Part Two 401

USS Code 39 Recognizer In .NETUsing Barcode Control SDK for .NET Control to generate, create, read, scan barcode image in .NET applications.

Making Code 3/9 In .NET FrameworkUsing Barcode maker for Visual Studio .NET Control to generate, create Code39 image in .NET applications.

y 6 4 f 2 x 6 4 2 2 4 g 6 h 2 4 6

Scanning Code 3 Of 9 In .NET FrameworkUsing Barcode reader for VS .NET Control to read, scan read, scan image in .NET framework applications.

Creating Barcode In .NETUsing Barcode generator for VS .NET Control to generate, create barcode image in .NET applications.

Figure 20-1

Scanning Bar Code In .NETUsing Barcode reader for .NET framework Control to read, scan read, scan image in VS .NET applications.

Create Code 39 Extended In Visual C#.NETUsing Barcode generator for Visual Studio .NET Control to generate, create Code 39 Extended image in Visual Studio .NET applications.

Illustration for Question and Answer 11-7

Printing Code 3 Of 9 In VS .NETUsing Barcode generator for ASP.NET Control to generate, create ANSI/AIM Code 39 image in ASP.NET applications.

Code 3 Of 9 Printer In VB.NETUsing Barcode maker for .NET Control to generate, create Code 39 Extended image in .NET applications.

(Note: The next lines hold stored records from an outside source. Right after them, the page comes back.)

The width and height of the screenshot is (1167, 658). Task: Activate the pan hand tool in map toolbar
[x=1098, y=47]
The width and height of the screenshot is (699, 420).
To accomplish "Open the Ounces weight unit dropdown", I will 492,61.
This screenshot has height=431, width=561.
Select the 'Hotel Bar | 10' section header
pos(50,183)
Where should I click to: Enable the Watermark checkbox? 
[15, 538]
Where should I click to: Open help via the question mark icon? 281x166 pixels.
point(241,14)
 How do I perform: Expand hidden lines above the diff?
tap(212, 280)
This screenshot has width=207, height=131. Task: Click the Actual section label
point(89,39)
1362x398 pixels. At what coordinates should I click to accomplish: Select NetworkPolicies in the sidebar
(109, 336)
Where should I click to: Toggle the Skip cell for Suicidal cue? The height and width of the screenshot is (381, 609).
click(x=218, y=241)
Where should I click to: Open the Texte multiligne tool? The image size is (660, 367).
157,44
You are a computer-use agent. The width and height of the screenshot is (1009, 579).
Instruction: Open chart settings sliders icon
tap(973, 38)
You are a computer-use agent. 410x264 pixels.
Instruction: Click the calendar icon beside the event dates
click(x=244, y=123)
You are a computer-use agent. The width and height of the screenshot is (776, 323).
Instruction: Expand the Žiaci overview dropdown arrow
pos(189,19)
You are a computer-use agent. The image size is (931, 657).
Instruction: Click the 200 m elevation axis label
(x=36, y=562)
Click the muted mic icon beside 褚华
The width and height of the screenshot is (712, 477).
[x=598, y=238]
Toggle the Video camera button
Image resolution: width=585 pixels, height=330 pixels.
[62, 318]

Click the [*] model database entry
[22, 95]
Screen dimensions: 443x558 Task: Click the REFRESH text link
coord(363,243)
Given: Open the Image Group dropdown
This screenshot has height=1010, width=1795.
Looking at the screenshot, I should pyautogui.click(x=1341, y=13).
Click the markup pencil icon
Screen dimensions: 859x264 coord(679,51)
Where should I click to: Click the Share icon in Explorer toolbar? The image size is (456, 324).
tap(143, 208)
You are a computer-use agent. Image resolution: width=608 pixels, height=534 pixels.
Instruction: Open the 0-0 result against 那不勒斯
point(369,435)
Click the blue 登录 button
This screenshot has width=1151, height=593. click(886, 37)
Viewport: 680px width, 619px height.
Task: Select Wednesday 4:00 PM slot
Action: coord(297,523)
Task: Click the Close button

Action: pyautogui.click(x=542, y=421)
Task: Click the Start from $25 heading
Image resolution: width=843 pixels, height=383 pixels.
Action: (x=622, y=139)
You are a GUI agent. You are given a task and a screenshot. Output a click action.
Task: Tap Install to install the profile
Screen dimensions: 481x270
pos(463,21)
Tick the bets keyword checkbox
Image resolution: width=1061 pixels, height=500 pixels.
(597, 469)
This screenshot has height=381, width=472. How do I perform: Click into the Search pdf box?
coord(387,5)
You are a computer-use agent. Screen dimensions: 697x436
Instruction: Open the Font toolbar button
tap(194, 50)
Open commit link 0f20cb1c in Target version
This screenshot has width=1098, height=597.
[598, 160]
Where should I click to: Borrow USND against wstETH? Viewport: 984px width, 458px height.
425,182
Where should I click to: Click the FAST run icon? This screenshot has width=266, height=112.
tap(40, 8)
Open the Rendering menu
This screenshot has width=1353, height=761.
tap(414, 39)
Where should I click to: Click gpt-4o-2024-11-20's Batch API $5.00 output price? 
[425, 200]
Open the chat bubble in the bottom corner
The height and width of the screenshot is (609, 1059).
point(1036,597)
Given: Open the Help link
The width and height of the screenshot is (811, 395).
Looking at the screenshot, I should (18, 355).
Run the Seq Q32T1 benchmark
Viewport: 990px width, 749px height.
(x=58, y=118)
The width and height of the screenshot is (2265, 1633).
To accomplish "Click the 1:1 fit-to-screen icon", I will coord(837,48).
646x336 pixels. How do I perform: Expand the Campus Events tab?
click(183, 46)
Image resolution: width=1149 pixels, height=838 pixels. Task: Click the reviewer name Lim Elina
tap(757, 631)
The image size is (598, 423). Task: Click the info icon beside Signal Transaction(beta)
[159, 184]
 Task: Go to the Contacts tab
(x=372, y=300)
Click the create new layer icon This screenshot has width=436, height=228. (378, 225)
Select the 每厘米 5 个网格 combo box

variable is represented by r (the radial distance from the origin) How can we tell if the relation is a function of q

Creating UPC Symbol In .NETUsing Barcode generation for Visual Studio .NET Control to generate, create UCC - 12 image in .NET applications.

Creating Code 128C In Visual Studio .NETUsing Barcode encoder for VS .NET Control to generate, create Code 128C image in Visual Studio .NET applications.

Answer 11-8

Code39 Drawer In Visual Studio .NETUsing Barcode maker for VS .NET Control to generate, create ANSI/AIM Code 39 image in Visual Studio .NET applications.

Drawing Monarch In Visual Studio .NETUsing Barcode generator for .NET Control to generate, create ANSI/AIM Codabar image in Visual Studio .NET applications.

We can draw the graph of the relation in a Cartesian plane, plotting values of q along the horizontal axis, and plotting values of r along the vertical axis We can allow both q and r to attain all possible real-number values Then we can use the Cartesian vertical-line test to see if the relation is a function of q

Print UCC - 12 In JavaUsing Barcode encoder for Java Control to generate, create GTIN - 12 image in Java applications.

USS-128 Generation In NoneUsing Barcode encoder for Software Control to generate, create GS1-128 image in Software applications.

Question 11-9

Code 128 Code Set B Creation In Objective-CUsing Barcode maker for iPad Control to generate, create Code 128 Code Set B image in iPad applications.

Code 3 Of 9 Reader In Visual C#.NETUsing Barcode recognizer for VS .NET Control to read, scan read, scan image in .NET framework applications.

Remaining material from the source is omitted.